- [What the task requires] Output only the lines that run from the line holding "Task: Open the Formato del color dropdown" to the end of the entries, both ends included, and skip the pictures.

- [Pixel coordinate grounding data]
'''

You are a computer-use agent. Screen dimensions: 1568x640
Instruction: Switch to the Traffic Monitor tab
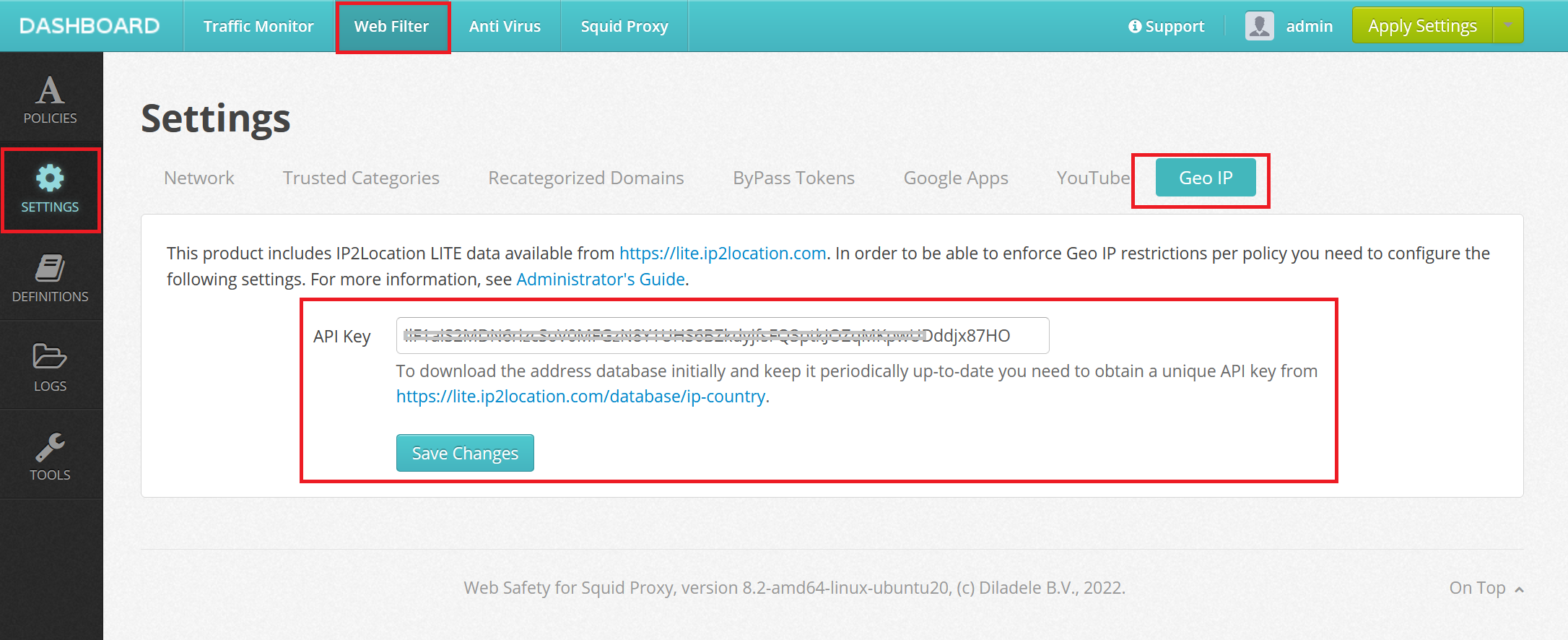(x=258, y=26)
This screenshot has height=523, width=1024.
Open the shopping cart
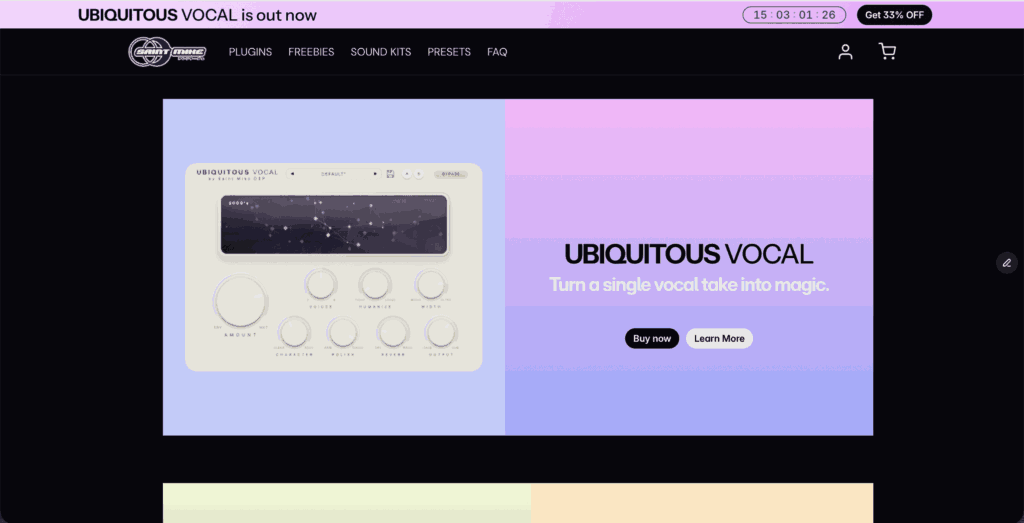(887, 52)
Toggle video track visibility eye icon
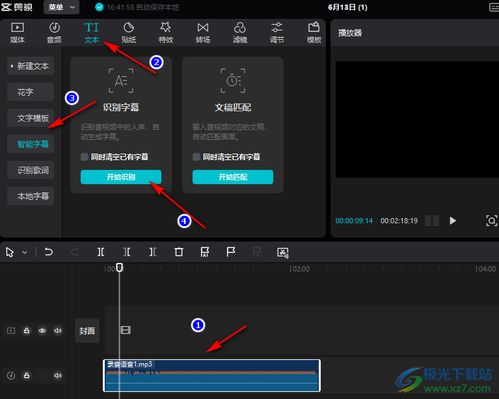Viewport: 499px width, 399px height. tap(42, 331)
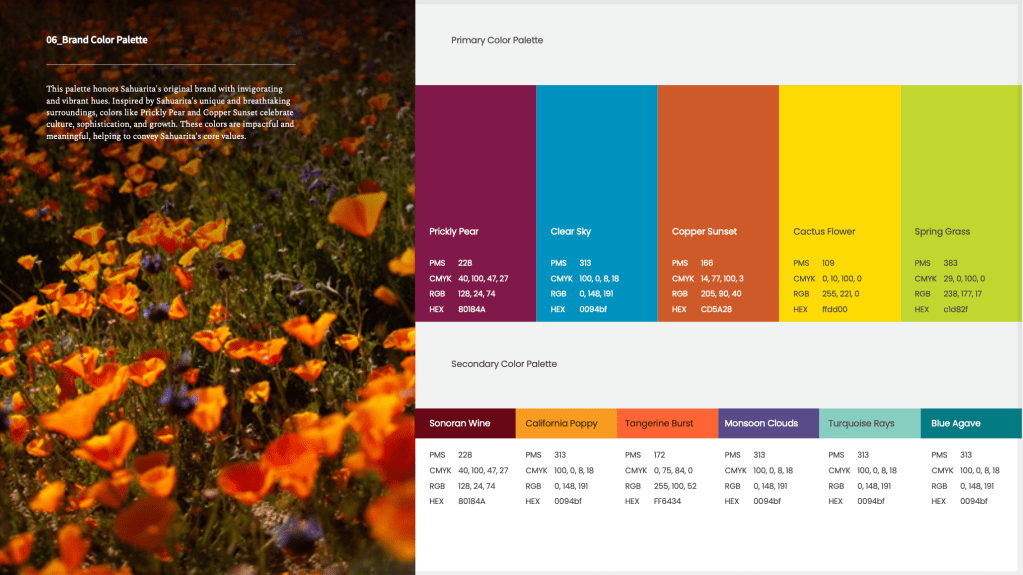Click the palette description paragraph
Screen dimensions: 1023x575
170,112
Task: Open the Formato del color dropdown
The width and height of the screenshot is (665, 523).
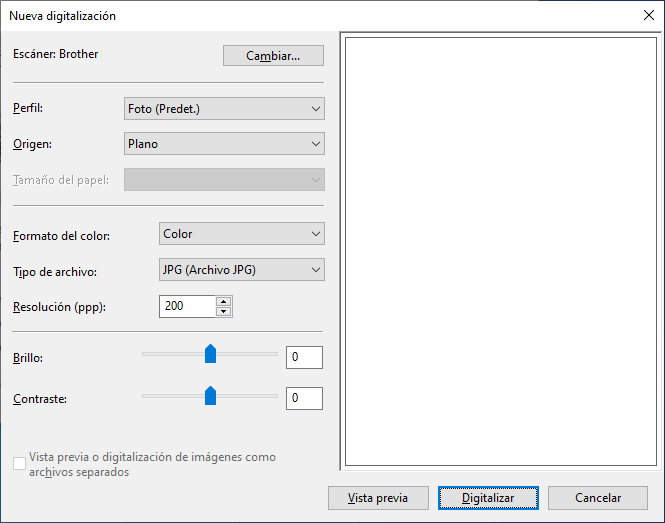Action: coord(241,234)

'''

- [Answer box]
Task: Open the Formato del color dropdown
The width and height of the screenshot is (665, 523).
Action: coord(241,234)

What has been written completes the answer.